2015 AIChE Annual Meeting Proceedings

(745b) Robust Refinery Planning Under Uncertainty

Authors

Colvin, M. - Presenter, Aspen Technology, Inc.
Apap, R. M. - Presenter, Carnegie Mellon University
Varvarezos, D. - Presenter, Aspen Technology, Inc.

Refinery planning is the problem of determining what crudes to purchase and how they will be processed in order to meet all demand requirements and specifications while optimizing operations.  Decisions on which crudes to run are typically made in two stages, contract and spot, with contract decisions having to be made in advance of operations and before uncertainty in spot crude or product prices can be resolved.  Crude purchased on contract tends to represent the majority of crude processed at a refinery.  This forms a basic hedging strategy that ensures: (i) feed availability, (ii) cost assurance, and (iii) potential price discount.  This of course limits the potential profit upside and it also depends on the location.  Coastal refineries with more optionality tend to have a larger portion of their feedstock purchased from the spot market.

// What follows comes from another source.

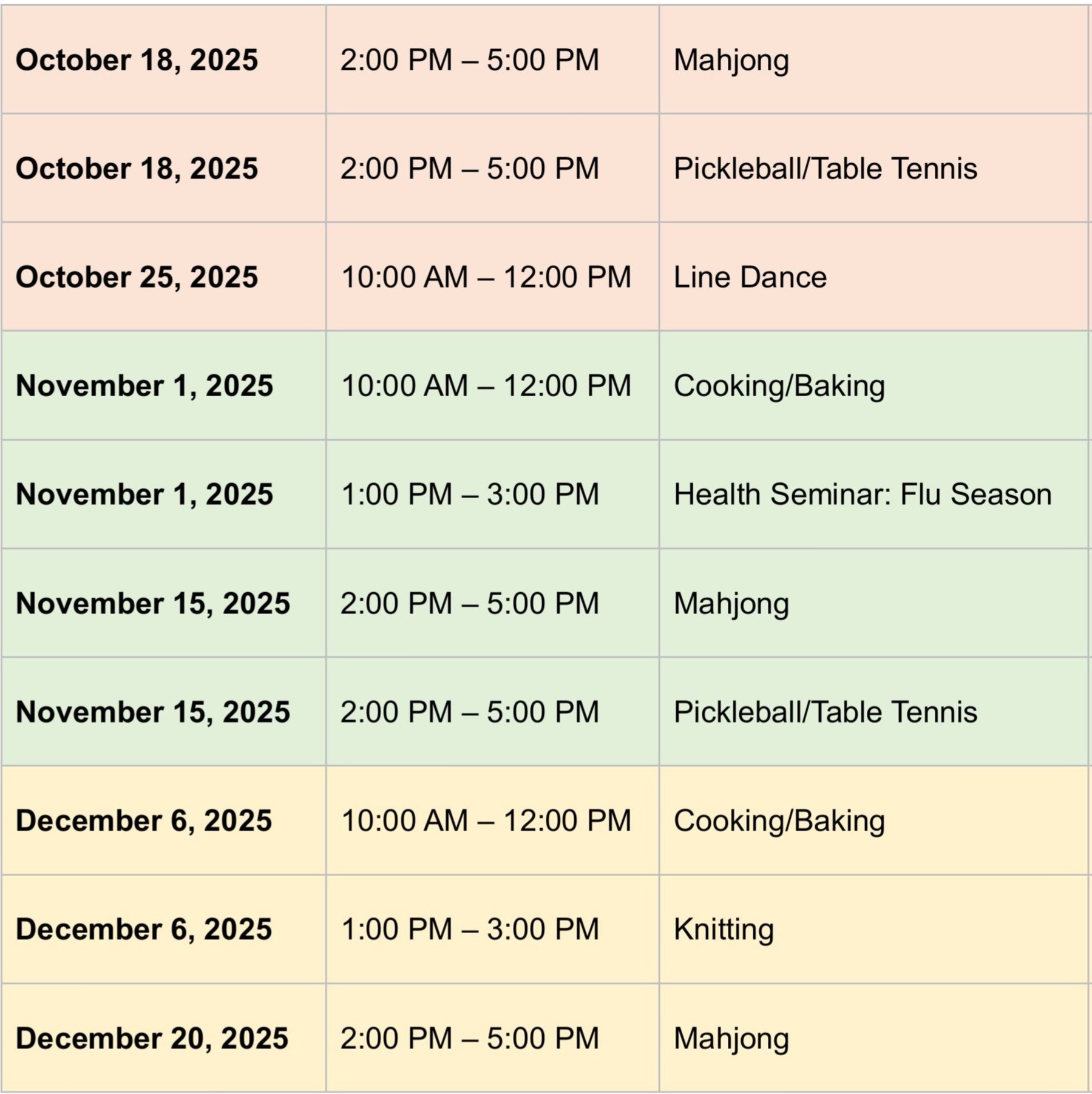This screenshot has height=1094, width=1092.
Task: Select the December 20 Mahjong time cell
Action: click(x=470, y=1038)
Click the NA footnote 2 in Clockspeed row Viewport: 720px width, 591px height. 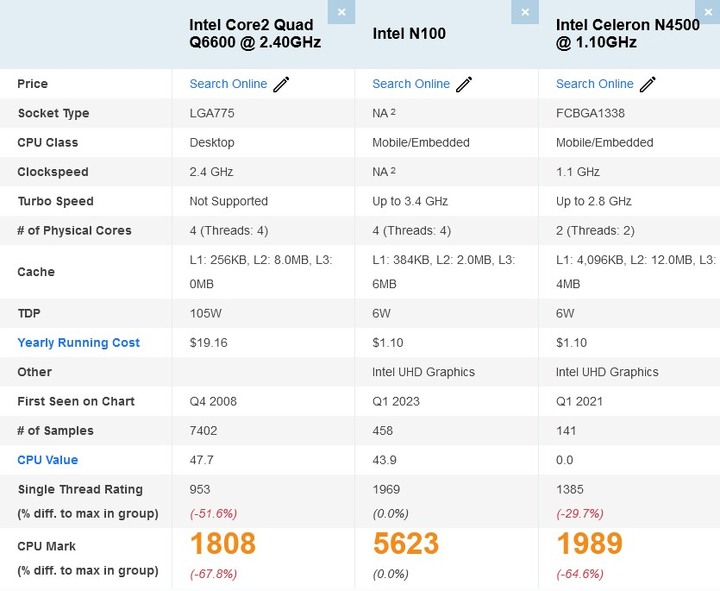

Refinery planning is modeled as a mixed integer, non-linear optimization problem that can contain tens to hundreds of thousands of equations and variables.  Due to the size of the models, making optimal contract purchase decisions using stochastic programming techniques can quickly become computationally infeasible.  In this paper, we explore ways to make the two stage crude purchase decision process under uncertainty computationally attractive.  In particular, we propose a specialized partition strategy that categorizes, samples and optimizes over multiple uncertain parameters such as benchmark crudes, crack spreads, and key equipment availability, while maintaining a computationally tractable size problem.  The algorithm occurs in two stages, deciding the crudes to purchase on contract in the first stage and deciding on spot crude purchases in the second stage.  At each stage of the optimization a curve demonstrating the probability of outcomes is generated for the user to better understand the risk of a decision set and to potentially identify alternate solutions.  Finally, we apply this approach to a particular refinery plan where we demonstrate the benefits of the proposed strategy.